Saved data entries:
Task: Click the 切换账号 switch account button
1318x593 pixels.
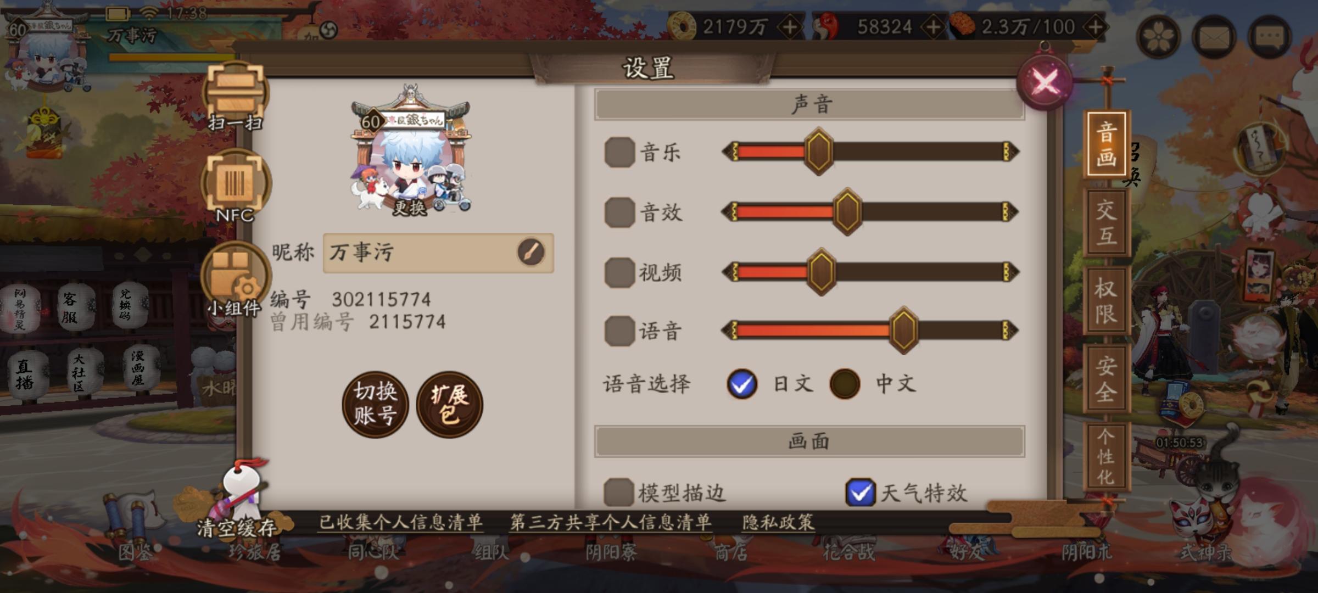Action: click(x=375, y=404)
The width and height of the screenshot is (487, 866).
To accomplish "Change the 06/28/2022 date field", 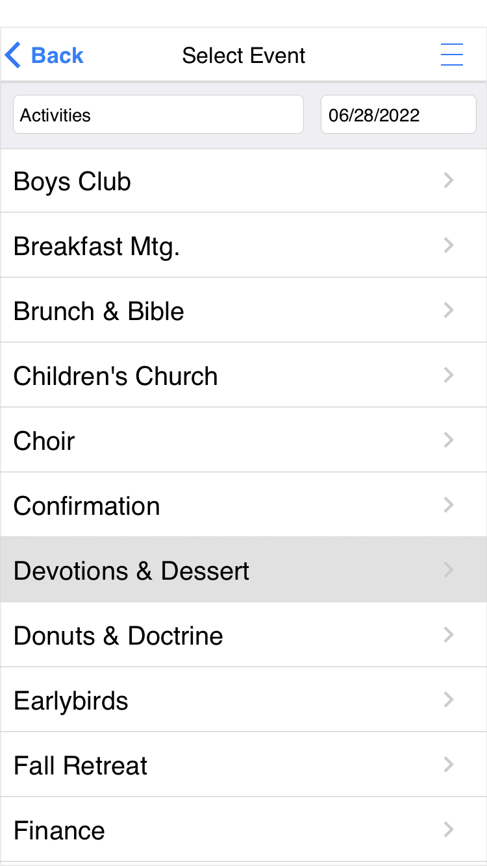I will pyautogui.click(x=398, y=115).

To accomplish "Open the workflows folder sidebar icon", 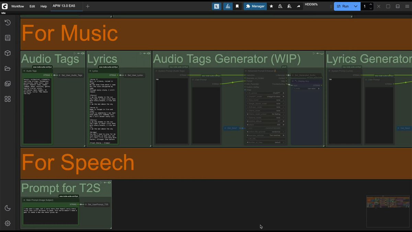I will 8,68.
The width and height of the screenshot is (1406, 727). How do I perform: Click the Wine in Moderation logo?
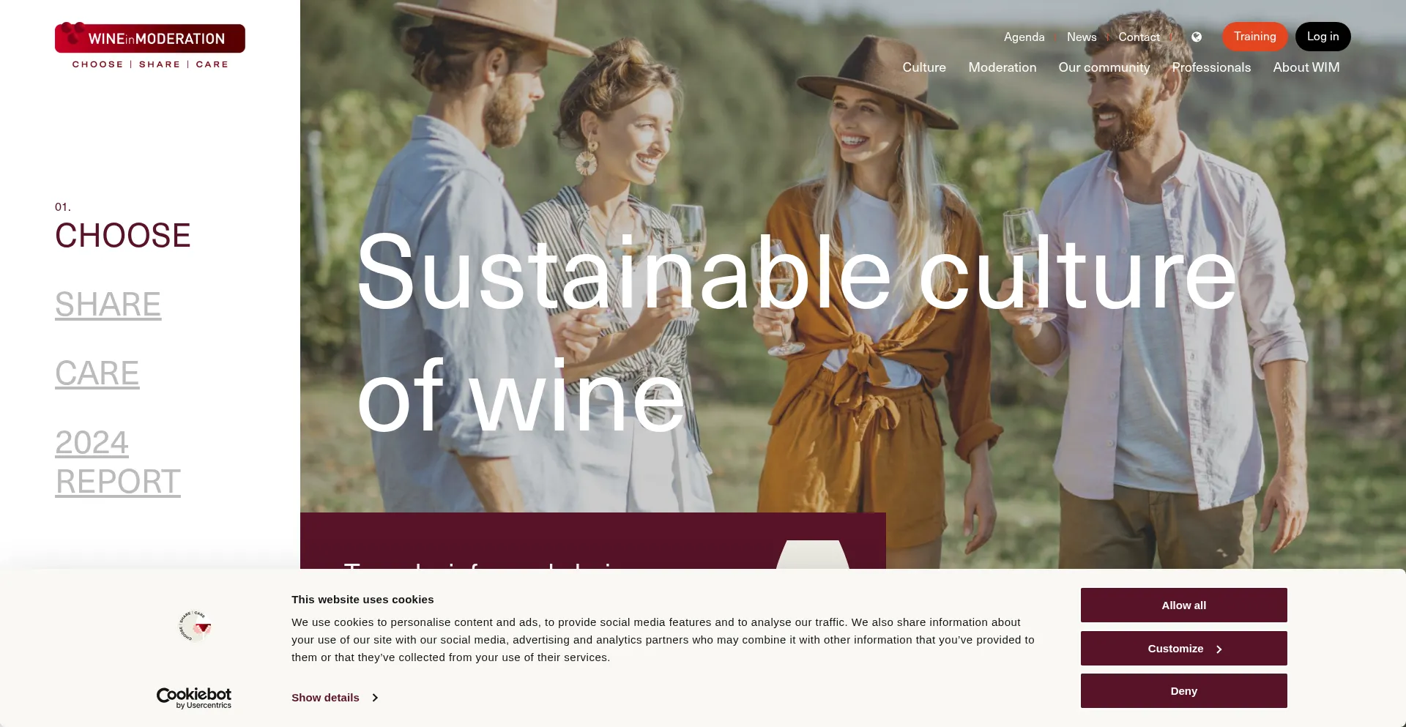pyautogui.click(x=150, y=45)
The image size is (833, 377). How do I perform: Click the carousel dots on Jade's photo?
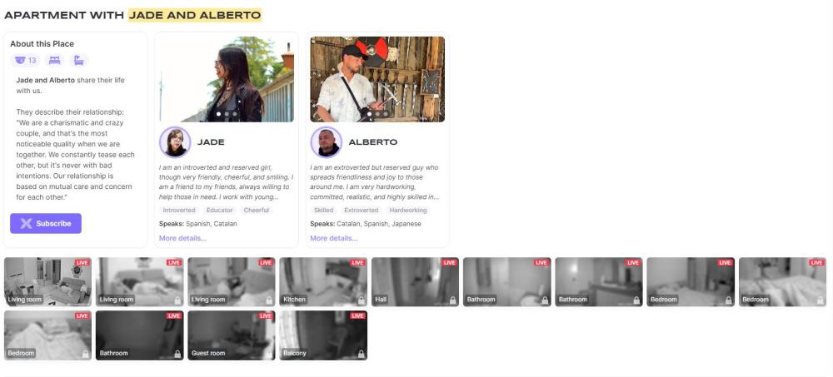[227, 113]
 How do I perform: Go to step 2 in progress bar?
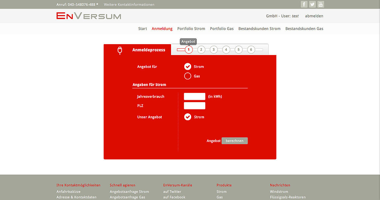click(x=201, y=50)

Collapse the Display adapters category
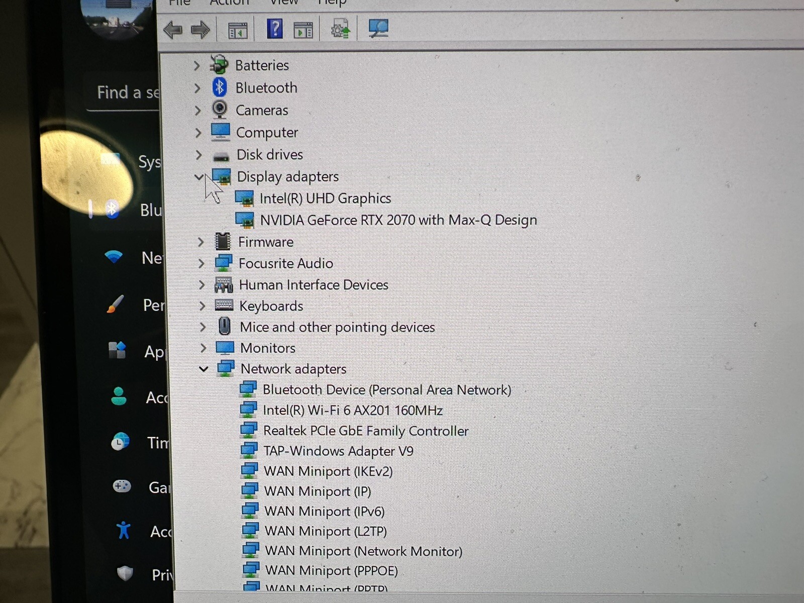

Exercise brief:
Only the lines from the one holding "How do I perform: Go" through the end of the data are to be printed, exactly as they stand and with no pictures.

Answer to this exercise:
 How do I perform: Go to step 2 in progress bar?
click(x=201, y=50)

Collapse the Display adapters category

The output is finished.